The paper will discuss the application of reliability based analysis for determination of the ultimate strength of the hull girder of an FPSO. In specific, a newly developed method to calculate inherent uncertainties in the ultimate hull girder capacity is presented. The method is based on Monte Carlo simulations and a simplified approach to calculate the ultimate bending capacity of the hull-girder in hogging and sagging. The results of a parametric study will be presented, which show insight in the inherent uncertainty of the ultimate hullgirder bending capacity.

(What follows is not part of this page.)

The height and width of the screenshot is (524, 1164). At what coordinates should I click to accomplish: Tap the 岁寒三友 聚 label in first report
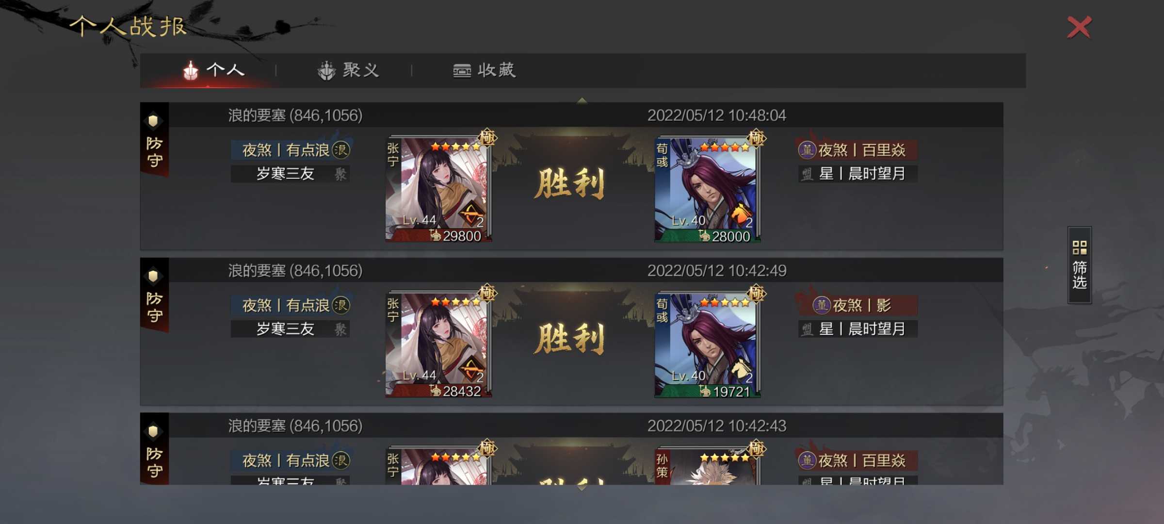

One of the issues for FPSO design is the bending capacity of the hull-girder as this is commonly governing for the strength of an FPSO. This capacity should always be larger than the largest bending moment applied at the vessel during its life. These bending moments are induced by wave loads (wave bending moments) and by the distribution of cargo oil, ballast water and weight of vessel and process equipment (still water bending moment).
In traditional rule-based ship design the bending capacity of the hull is calculated as a deterministic value, which is kept larger than the maximum bending moment induced by the combination of the wave and still-water bending moment. A safety factor, based on experience, is applied on the bending capacity to ensure adequate safety.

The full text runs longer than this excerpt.